#3

 コツ……ッ……


 擦り切れる運命を飲み込んだ矢先、人形部屋の窓から小さく音を立てて揺れる。まるで雨粒が窓を打つ時のように耳を欹てないと聞き取れないようなか弱い音は、次第に大きくなってゆく。


『あれは……?』


 セイラが額に手を当てて窓を覗くと、そこには烏程の大きさの人影が見える。


『……オル……カ?』


 あまりの驚きに声が上擦った私は棚から落ちるのも厭わずに身を乗り出すと、雑談をしていた連中の声がピタリと止み、暫くの静謐が部屋中を支配した。


 月明かりに影を作る人物は器用に鍵をこじ開けると、ゆっくりと辺りを伺うような小声で問いかけながら室内に足を踏み入れる。


『カフカ……カフカはいるかい?』

『オルカっ!』


 繋がれた糸が大きく振れるのも構わず手を上げてオルカを呼ぶ私は、惜しむ事なく弾んだ声で愛おしい彼の姿を求めた。


 素早い身のこなしで人形が並ぶ棚に飛び乗った彼に付き纏うのは静かな影のみで、私達傀儡が囚われる枷を持たないオルカが歩みを進めるたび、他のキャスト達はわらわらと道を開ける。


『長らく待たせてすまない……今、戻ったよ』


 お節介な日の光と違い、決して私を責めることのない柔らかな月光を連れてきた彼の瞳の片方だけが磨き上げられたアクアマリンのようにキラリと輝く。


『お帰りなさい』


 恐々とオルカの頬に手を伸ばした私がそっと振れると、陶器の純白の肌をくすませる土埃がはらはらと散る。

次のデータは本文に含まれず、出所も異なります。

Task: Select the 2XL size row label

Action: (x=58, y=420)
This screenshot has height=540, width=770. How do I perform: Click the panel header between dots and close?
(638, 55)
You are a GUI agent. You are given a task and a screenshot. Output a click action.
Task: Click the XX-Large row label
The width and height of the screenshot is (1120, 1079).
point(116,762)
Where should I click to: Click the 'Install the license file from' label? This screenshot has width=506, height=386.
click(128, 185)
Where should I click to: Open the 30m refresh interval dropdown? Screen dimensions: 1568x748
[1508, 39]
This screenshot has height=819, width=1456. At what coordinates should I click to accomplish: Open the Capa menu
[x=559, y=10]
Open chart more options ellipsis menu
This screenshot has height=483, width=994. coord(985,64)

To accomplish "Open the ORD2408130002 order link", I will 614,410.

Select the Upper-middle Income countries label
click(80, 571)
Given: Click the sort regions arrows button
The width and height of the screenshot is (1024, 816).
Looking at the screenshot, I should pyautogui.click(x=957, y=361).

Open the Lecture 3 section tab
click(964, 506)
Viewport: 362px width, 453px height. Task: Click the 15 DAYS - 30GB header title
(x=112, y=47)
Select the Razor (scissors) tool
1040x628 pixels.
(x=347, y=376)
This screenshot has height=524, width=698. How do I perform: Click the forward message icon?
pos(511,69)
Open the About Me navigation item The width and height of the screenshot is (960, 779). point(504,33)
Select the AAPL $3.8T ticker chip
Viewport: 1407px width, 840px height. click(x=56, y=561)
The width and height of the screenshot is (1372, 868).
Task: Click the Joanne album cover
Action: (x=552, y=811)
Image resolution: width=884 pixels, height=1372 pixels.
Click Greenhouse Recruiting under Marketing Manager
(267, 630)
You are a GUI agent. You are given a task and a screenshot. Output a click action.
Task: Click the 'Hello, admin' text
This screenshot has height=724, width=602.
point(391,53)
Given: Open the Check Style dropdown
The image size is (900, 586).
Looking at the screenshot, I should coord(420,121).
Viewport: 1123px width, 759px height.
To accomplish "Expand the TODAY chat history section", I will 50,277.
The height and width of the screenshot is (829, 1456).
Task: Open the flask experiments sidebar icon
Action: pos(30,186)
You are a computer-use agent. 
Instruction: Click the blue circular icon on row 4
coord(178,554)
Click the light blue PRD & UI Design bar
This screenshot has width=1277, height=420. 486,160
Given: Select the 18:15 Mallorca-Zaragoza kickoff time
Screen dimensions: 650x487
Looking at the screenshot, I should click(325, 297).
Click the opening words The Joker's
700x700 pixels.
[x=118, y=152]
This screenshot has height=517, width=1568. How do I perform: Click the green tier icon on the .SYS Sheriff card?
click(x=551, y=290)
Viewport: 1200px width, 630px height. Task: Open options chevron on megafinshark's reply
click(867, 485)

それすら気にする事なく頬に添えられた私の手に手を重ねた彼は、『ただいま』と私の存在を確かめるように強く握り締めた。


『その目……パパには会えなかったの?』


 精悍な顔立ちを邪魔するような痛々しい右眼を隠すように嵌められた眼帯をなぞった私に微笑んだオルカは、『……会えたよ』と重たい返事を寄越す。


『僕が工房へ運ばれた時、パパはカフカの事で憔悴しきっていたんだ……。それに追い討ちをかけて僕が壊れたから、かなりショックだったようで……』


 慎重に言葉を選びながら紡がれる事実は、私のゾワゾワとした心のモヤを掻き立てる。オルカ自身も言葉でなぞるのが心苦しいのか、繋がれた単語の合間で唇を引き結びながら、背中に背負った袋から身の丈の半分程の鋏を取り出した。


『フィリットは僕を元通り直してくれたけれど……がらんどうになって荒れ果てた工房には、僕の瞳の代わりとなる硝子がもう無かったんだ』


 オルカが器用に扱う鋏には薔薇の刻印があり、その鋏とその印には痛いほど覚えがある。手慣れた様子でそれを開いた彼は、私の体を括る糸をプチン……ッと切り離す。


『もうすぐ演劇が終わる……さぁオルカ、僕の手を取って』

『これは……一体?』

『ここに僕達の居場所はない。こんな想いをするのもさせるのも、もうウンザリなんだ』


 差し出されたその手に付いた細かな傷が彼の経験を物語り、思わず首を縦に振ってしまうような不思議な説得力がある。


『そうね……私はオルカがいるのなら、何処へでもついて行くわ』


 オルカの手を取ってすくっと立ち上がると、繋いでいたその先を見失った糸の端が名残惜しそうに私のドレスを撫でて滑ってゆく。


『大好きだよ、カフカ』


 繋いだ手を引いて私を抱きしめた彼は、闇夜に紛れる熱が冷めやらぬ外の世界へ私を掻っ攫った。